On occasion, we girls would visit the factory in the mews where in earlier times horses had been stabled for the wealthy.  We would stand and watch in wonder as the liquid was poured into the tiny phials.  I remember it being hot so I suppose that Pop was also a glass blower.

I should like to say that my cousin carried on the tradition being one of only two males in the family after the grandfather died, but instead, he became a printer and emigrated with his then-wife and two small girls to NZ.   I understand he still has one of the levels given to him by his grandfather as a birthday present.

Now, of course, spirit levels are mass-produced.  No more the lovingly produced articles of all those years ago.  But wouldn’t it be lovely to own one of them.

“A man who works with his hands is a labourer; a man who works with his hands and his brain is a craftsman’; but a man who works with his hands and his brain and his heart is an artist.”
Louis Nizer.  British born US lawyer and author.


11 responses to “Spirits?

  1. Judith, that’s lovely.

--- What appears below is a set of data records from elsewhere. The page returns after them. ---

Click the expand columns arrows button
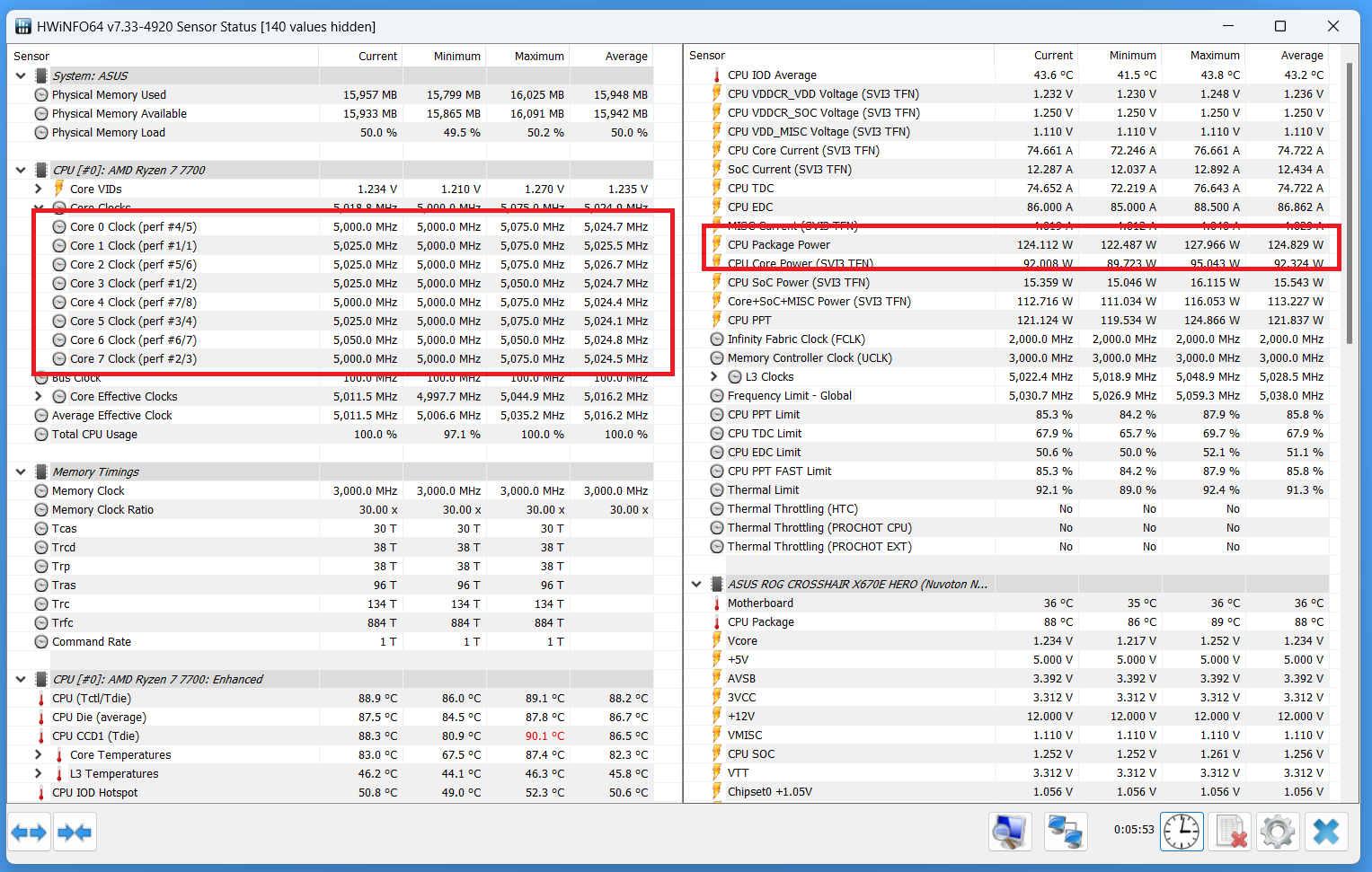1372x872 pixels. pyautogui.click(x=29, y=832)
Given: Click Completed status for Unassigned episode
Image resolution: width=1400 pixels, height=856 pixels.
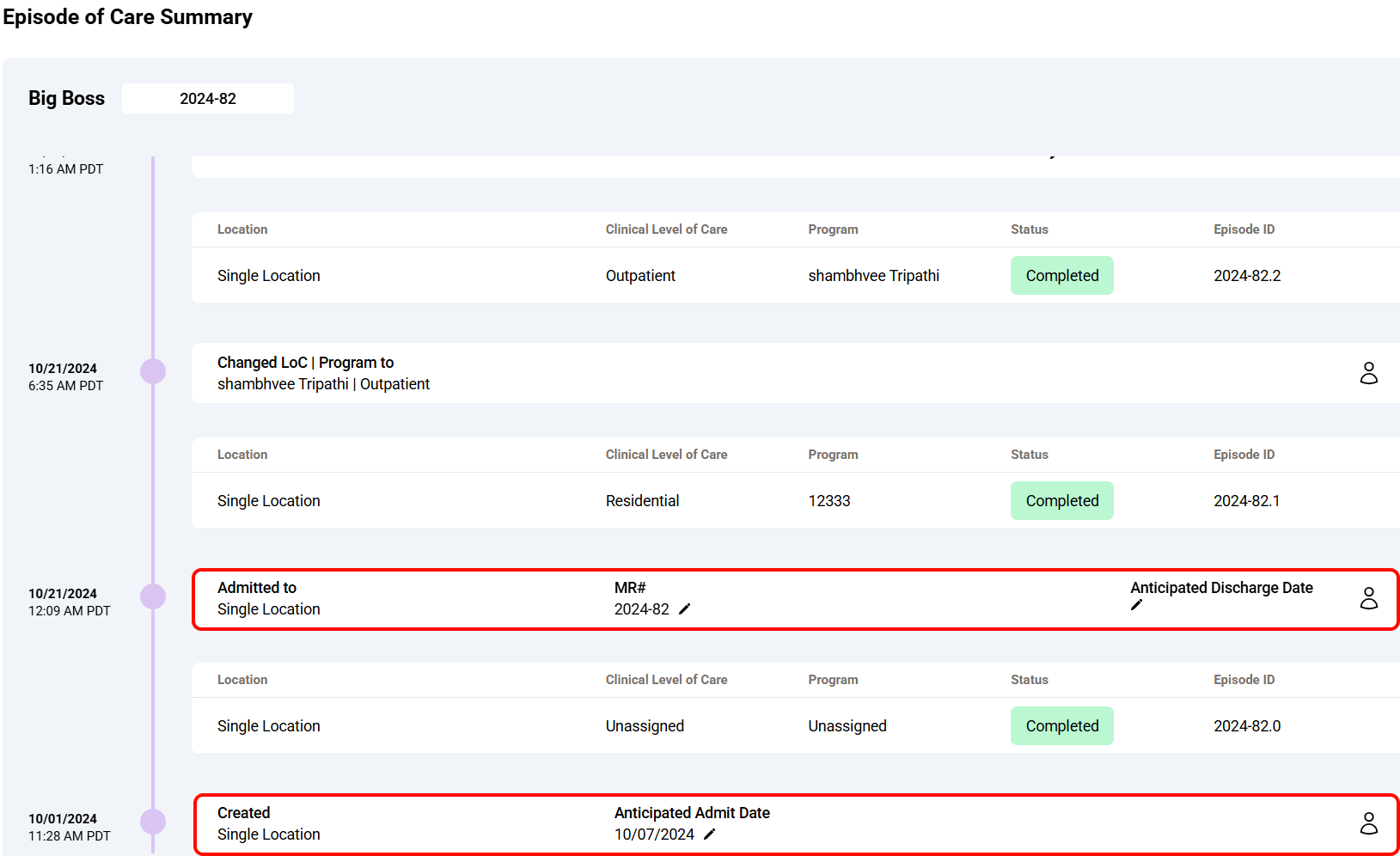Looking at the screenshot, I should [1061, 726].
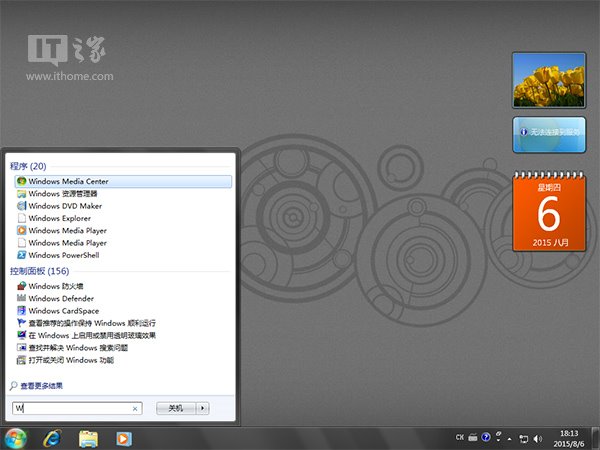Open Windows 防火墙 control panel item

58,286
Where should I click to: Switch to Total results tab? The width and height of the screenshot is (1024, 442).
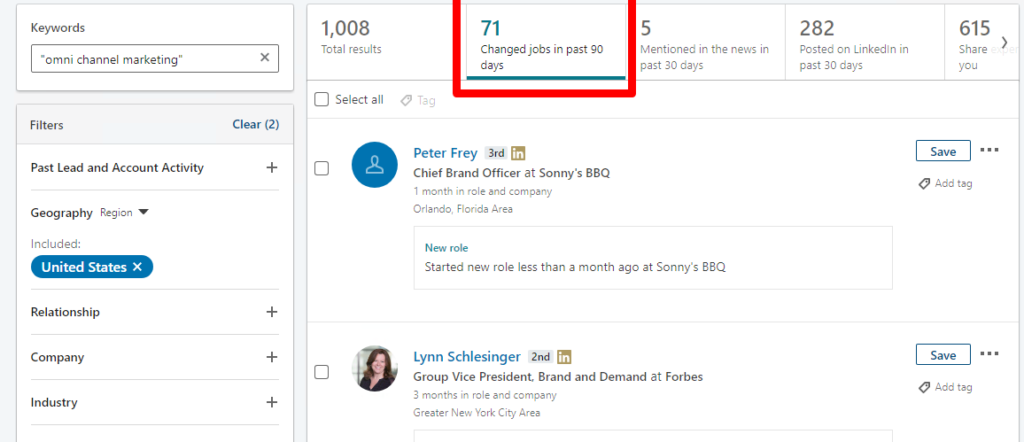pyautogui.click(x=381, y=40)
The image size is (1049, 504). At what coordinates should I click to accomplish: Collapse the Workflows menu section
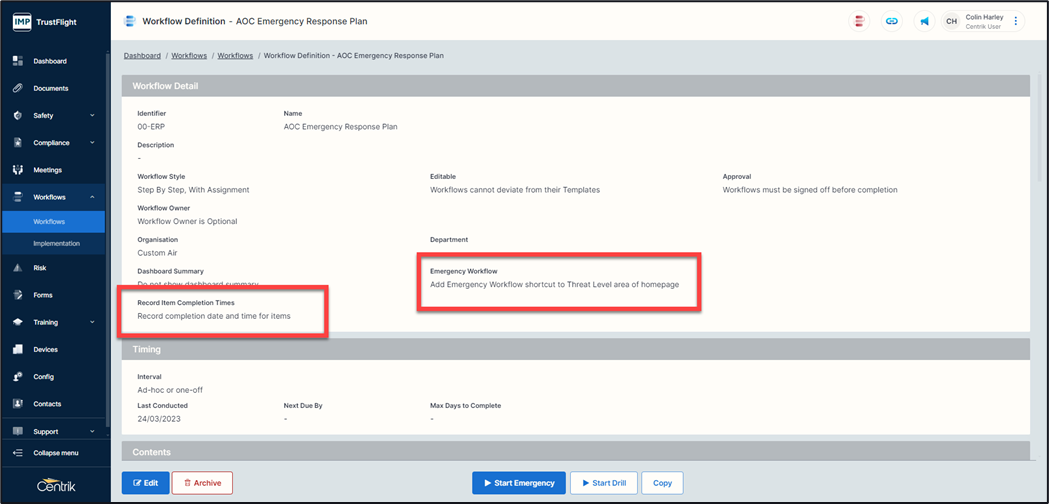[x=93, y=197]
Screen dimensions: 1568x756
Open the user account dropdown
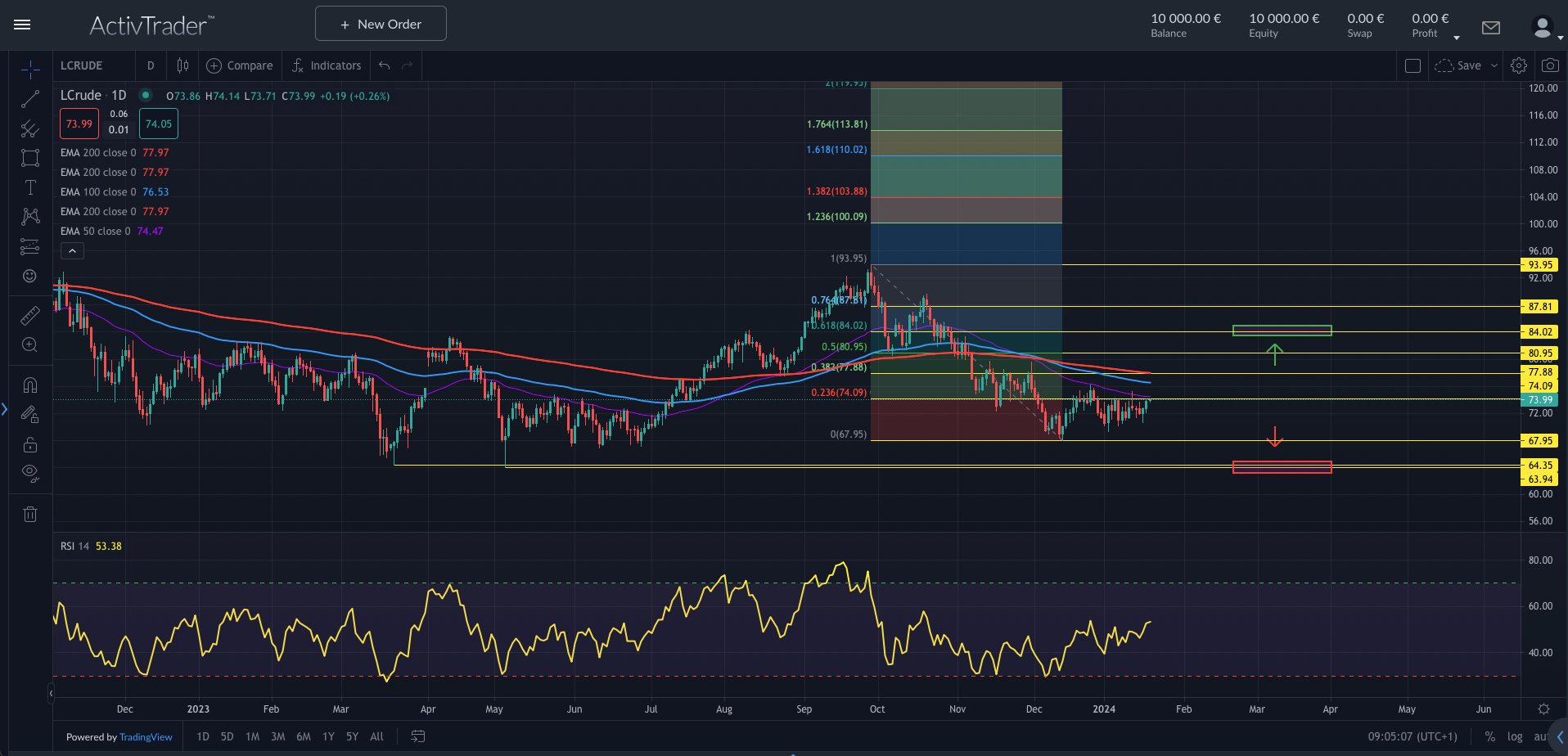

Reminds me of DH Lawrence’s poem:
    “Things men have made with wakened hands, and put soft life into
    are awake through years with transferred touch, and go on glowing
    for long years.
    And for this reason, some old things are lovely
    warm still with the life of forgotten men who made them.”

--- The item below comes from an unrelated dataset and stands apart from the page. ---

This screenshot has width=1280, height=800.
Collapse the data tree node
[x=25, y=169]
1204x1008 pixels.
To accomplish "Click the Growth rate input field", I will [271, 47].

    • Thank you – I didn’t know that poem from D H Lawrence. I am going off to read the rest of it. Unfortunately, my cousin doesn’t have a son to pass this thing of beauty on to and his daughters are not interest. I may just drop a small hint as to where he can leave the spirit level when he leaves this world.

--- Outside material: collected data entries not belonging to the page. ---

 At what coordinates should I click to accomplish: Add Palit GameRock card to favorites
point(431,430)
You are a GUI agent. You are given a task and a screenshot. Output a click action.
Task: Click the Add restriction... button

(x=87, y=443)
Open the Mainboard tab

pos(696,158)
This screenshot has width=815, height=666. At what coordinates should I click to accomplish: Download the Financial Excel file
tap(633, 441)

  2. What a wonderful tale Judith.I wonder if we lost power if people could still create the works of art of yesterday.
    I love the quote you chose to add at the end. Simple but true.X


  3. Lovely post Judith!


  4. What a wonderful memory.


  5. I love the quote. A labourer, a craftsman, an artist. It’s so true the way the difference is explained.
    Very interesting family story. It’s wonderful that you can enjoy long phone conversations with your mum’s cousin, who’s so close in age to you. Is there a chance to also visit him and his wife?
    The way he grew up surrounded by women reminds me of Peter, His father, due to the war and later separation of his parents he hardly saw at all. He and his sisters were looked after by the mother’s aunt while his mother went to work.


    • I have visited him and he has stayed with me. His wife is not comfortable in the company of people who are not Samoan. Sad but we accept this it is her choice.


  6. I am sure the levels were beautiful…not like the purely utilitarian ones mass produced today.


    • You are the one who commented that I had a suitcase of memories in response to one of my blogs in 2011. This is another story to put in the suitcase. Thanks for commenting again Patti.